The values for emission factors in the present study should be considered with care, as they were derived from artificial urine and overall emissions were fairly low and variable, which may have masked some effects. It is suggested that similar studies should be conducted under differing environmental conditions to determine whether the effects hold true. Real urine is generally advocated for the calculation of emission factors (de Klein et al. 2003); however, the use of artificial urine was beneficial in the present study as it allowed the manipulation of N concentration. The artificial urine contained the recommended constituents for adequate representations of urine for N₂O emissions (Kool et al. 2006) and the proportion of urea was increased to manipulate the N content, which is consistent with an increase in the proportion of urea excreted by ruminants occurring as a result of increased dietary crude protein (Dijkstra et al. 2013).

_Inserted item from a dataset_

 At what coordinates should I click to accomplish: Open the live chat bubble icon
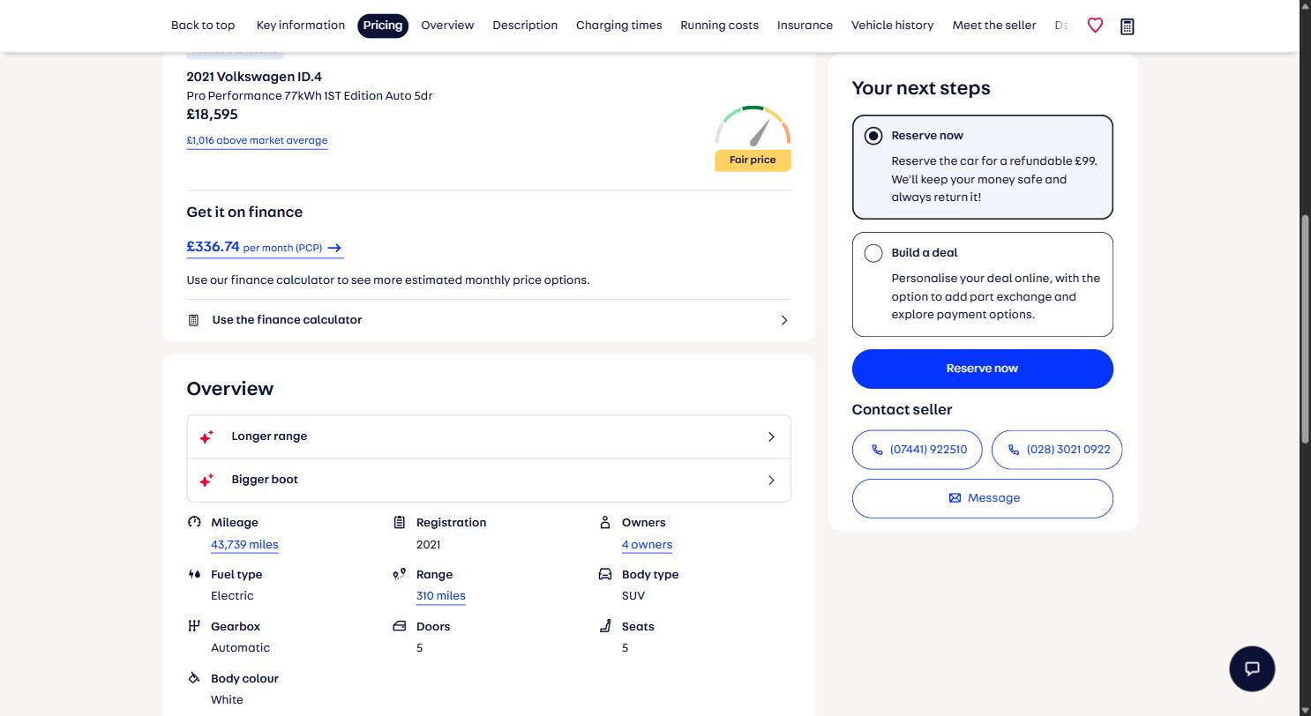tap(1252, 668)
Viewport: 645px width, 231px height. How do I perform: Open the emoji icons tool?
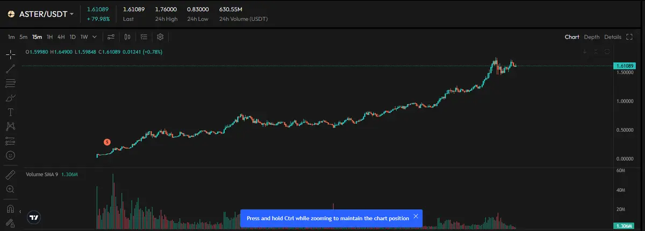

Cumulative N₂O emissions generally increased, but emission factors remained similar, with increasing N loading rate (200–800 kg N/ha). Emission factors from a low N-concentration large urine patch (200 kg N/ha) were similar to those from a high N-concentration small urine patch (800 kg N/ha), when applying the same total amount of N. However, emissions were larger from four smaller patches than from one large urine patch under the same N loading rate (800 kg N/ha). These conclusions suggest that a reduction in overall dietary N would need to occur, alongside any mitigation strategies which manipulate urine volume, so as to be effective at reducing N₂O emissions from sheep urine patches. For the same total volume and concentration of N excreted in the urine, sheep that urinate little and often may be causing greater emissions than sheep that urinate less frequently with a larger volume and patch size. With this in mind, further research is required to gather more data on typical sheep urine volume (both individual urine events and daily volumes), frequency and N concentrations. Such parameters may vary due to sheep breed, edaphic and climatic conditions, diet and management or mitigation practices (e.g. inclusion of salt in diet). Improving our knowledge on the links within the plant–animal–soil–atmosphere system will be important for determining more accurate emission estimates from sheep-grazed grasslands, and for determining the efficacy of N₂O mitigation strategies.